Das aus südlichen Ländern so bekannte „süße Leben“ ist weit mehr als ein Urlaubsgefühl, Olivenöl und Siesta. Es ist eine Lebensphilosophie, die auch wir verinnerlichen sollten – wie Bestseller-Autor Alexander Oetker, „Genießer von Beruf“, in seinem neuen Buch erklärt.
In Zeiten von Leistungsdruck, Dauerstress und Selbstoptimierung klingt es wie eine Fata Morgana: das süße Leben, La Dolce Vita. Doch Alexander Oetker, Journalist, Frankreich-Korrespondent und Feinschmecker, zeigt in seinem neuen Buch „Es kann so schön sein, das Leben“, dass dieses Lebensgefühl nicht nur im Süden Europas funktioniert.

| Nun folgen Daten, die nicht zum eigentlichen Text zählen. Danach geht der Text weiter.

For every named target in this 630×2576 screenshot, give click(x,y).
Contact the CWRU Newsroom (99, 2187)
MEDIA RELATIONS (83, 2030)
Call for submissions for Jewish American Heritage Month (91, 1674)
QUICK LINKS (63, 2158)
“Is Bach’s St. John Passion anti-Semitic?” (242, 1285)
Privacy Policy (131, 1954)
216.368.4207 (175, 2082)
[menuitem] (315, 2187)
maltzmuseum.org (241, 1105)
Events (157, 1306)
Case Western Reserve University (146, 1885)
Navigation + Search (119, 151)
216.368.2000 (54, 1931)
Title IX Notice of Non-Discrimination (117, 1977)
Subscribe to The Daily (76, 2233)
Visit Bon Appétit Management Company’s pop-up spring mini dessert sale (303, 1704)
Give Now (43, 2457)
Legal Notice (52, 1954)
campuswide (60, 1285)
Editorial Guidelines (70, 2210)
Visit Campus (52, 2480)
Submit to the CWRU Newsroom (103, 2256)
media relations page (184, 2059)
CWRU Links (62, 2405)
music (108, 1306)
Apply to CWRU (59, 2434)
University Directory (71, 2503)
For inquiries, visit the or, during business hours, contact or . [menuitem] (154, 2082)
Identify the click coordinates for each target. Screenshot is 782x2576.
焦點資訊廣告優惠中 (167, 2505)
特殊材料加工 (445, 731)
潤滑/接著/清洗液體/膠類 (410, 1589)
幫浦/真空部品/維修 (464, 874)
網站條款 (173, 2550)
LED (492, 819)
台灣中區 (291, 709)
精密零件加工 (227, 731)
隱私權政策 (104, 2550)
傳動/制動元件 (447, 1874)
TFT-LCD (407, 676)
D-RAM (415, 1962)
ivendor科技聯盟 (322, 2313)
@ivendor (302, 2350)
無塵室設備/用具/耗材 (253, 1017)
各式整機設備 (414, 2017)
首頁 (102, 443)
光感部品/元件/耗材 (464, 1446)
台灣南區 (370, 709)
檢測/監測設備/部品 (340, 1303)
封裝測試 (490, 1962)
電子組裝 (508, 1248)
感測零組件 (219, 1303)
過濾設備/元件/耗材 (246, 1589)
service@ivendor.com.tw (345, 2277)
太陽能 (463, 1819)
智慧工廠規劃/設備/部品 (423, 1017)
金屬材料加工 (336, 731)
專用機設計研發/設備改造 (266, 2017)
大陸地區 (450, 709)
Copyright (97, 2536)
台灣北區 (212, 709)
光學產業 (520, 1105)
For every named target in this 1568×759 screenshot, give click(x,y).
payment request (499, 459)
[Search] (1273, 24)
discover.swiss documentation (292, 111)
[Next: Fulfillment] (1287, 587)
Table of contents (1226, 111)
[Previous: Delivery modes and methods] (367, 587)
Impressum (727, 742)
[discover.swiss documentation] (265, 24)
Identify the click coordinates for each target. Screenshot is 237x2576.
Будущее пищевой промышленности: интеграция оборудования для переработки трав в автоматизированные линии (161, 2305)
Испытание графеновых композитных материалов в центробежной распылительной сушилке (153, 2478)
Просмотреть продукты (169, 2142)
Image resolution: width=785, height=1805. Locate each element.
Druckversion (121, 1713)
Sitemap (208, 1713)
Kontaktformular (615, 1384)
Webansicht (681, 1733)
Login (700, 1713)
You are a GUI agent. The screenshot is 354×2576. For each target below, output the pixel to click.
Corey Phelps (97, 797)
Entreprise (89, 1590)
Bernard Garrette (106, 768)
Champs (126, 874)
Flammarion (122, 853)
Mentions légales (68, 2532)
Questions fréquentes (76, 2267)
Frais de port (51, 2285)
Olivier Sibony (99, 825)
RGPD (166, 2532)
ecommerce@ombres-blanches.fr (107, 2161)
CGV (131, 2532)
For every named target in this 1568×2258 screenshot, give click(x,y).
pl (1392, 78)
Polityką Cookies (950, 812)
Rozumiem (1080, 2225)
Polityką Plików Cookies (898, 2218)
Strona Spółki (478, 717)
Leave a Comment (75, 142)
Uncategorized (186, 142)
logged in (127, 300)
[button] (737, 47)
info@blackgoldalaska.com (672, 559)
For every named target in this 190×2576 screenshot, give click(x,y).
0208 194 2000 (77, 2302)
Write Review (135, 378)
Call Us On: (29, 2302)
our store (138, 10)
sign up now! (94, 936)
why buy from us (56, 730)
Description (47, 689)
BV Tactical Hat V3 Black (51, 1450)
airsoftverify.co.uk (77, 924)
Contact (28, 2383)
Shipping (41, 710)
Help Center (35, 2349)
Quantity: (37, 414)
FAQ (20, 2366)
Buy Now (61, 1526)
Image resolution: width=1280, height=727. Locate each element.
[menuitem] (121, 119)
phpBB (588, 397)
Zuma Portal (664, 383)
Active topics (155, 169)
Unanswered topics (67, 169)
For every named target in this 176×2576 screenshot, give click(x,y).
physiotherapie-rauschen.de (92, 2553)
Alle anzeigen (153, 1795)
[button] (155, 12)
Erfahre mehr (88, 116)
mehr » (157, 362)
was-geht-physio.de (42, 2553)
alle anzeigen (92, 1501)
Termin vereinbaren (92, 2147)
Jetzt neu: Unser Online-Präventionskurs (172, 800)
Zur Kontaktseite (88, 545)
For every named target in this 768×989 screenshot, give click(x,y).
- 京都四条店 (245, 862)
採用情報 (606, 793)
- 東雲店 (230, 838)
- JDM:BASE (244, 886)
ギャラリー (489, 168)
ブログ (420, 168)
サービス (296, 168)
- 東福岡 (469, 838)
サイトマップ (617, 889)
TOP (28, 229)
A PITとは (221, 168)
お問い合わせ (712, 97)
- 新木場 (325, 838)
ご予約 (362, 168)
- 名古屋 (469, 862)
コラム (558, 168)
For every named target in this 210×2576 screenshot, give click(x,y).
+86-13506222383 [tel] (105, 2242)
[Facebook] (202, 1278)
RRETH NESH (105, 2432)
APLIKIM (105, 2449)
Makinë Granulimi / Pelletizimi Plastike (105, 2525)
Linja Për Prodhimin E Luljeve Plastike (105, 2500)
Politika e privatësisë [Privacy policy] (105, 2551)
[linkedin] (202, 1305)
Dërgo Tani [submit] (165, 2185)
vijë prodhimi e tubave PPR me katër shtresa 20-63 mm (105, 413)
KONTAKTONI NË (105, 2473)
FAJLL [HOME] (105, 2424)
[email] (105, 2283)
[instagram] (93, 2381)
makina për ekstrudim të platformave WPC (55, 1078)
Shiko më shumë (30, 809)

Das Leben ist schön – und das nicht nur im Urlaub. La Dolce Vita kann man auch hierzulande leben.
Die Glückprinzipien sind auch zu Hause anwendbar
Es ist übertragbar! „Braucht es Palmen oder weißen Sandstrand, eine Pergola mit wildem Wein und zirpenden Zikaden am Abendhimmel? Oder sind die Glücksprinzipien des Lebens universell anwendbar?“, fragt Oetker. Die Antwort gibt er selbst – anhand eigener Erfahrungen und berührender Begegnungen aus Italien, Portugal, Griechenland, Frankreich und Zypern. Hier die besten Tipps für ein leichteres Leben:
1. Geben ohne zu rechnen
Im Süden gilt: Eine Hand wäscht die andere. Nicht aus Pflicht, sondern aus Herzenswärme. „Da gibt man und erwartet erst mal gar nichts von seinem Gegenüber.“ Freundlichkeit und Hilfe werden nicht sofort aufgerechnet. Das Vertrauen, dass alles im Leben zurückkehrt, schafft emotionale Freiheit – und funktionierende Gemeinschaft. Tipp: Sei großzügig, auch wenn du keine Gegenleistung erwarten kannst. „Das Leben ist lang, und es findet sich immer eine Gelegenheit, ein gutes Wort oder eine gute Tat zurückzugeben.“
2. Bewegung als Lebensweise, nicht als Pflicht
In den sogenannten „Blue Zones“, etwa auf Sardinien oder Ikaria, bewegen sich Menschen täglich – nicht weil sie Sport machen, sondern weil ihr Alltag Bewegung verlangt. Ob Oma Maria in Carvoeiro, die steil zum Markt läuft, oder zypriotische Senioren, die morgens am Meer spazieren: Sie tun es aus Sinn – nicht aus Zwang. Tipp: Gehe! Jeden Tag. Und: „Vergessen Sie Schritte-Apps – gehen Sie einfach.“
3. Flanieren statt Rasen
Ob in Paris oder Palermo: Wer geht, beobachtet. Wer geht, lebt langsamer – und bewusster. Das Stadtbild, die Menschen, das Licht – alles entfaltet sich erst beim Gehen. Tipp: „Spazieren ist spürbare Achtsamkeit – gesund für mein Inneres wie auch für mein Äußeres.“
4. Essen ist mehr als Ernährung – es ist Gemeinschaft
Im Süden ist Essen Ritual. Lange Tafeln, viele Gänge, viel Gespräch. Nicht das Kalorienzählen zählt, sondern das gemeinsame Genießen. Tipp: Essen Sie niemals im Gehen und niemals im Stehen. Essen Sie im Sitzen, an einem richtigen Tisch, vielleicht sogar mit einer weißen Tischdecke, eine schöne Holzplatte tut es auch. Verzichte auf starre Essenszeiten. Iss mit Appetit – und mit anderen.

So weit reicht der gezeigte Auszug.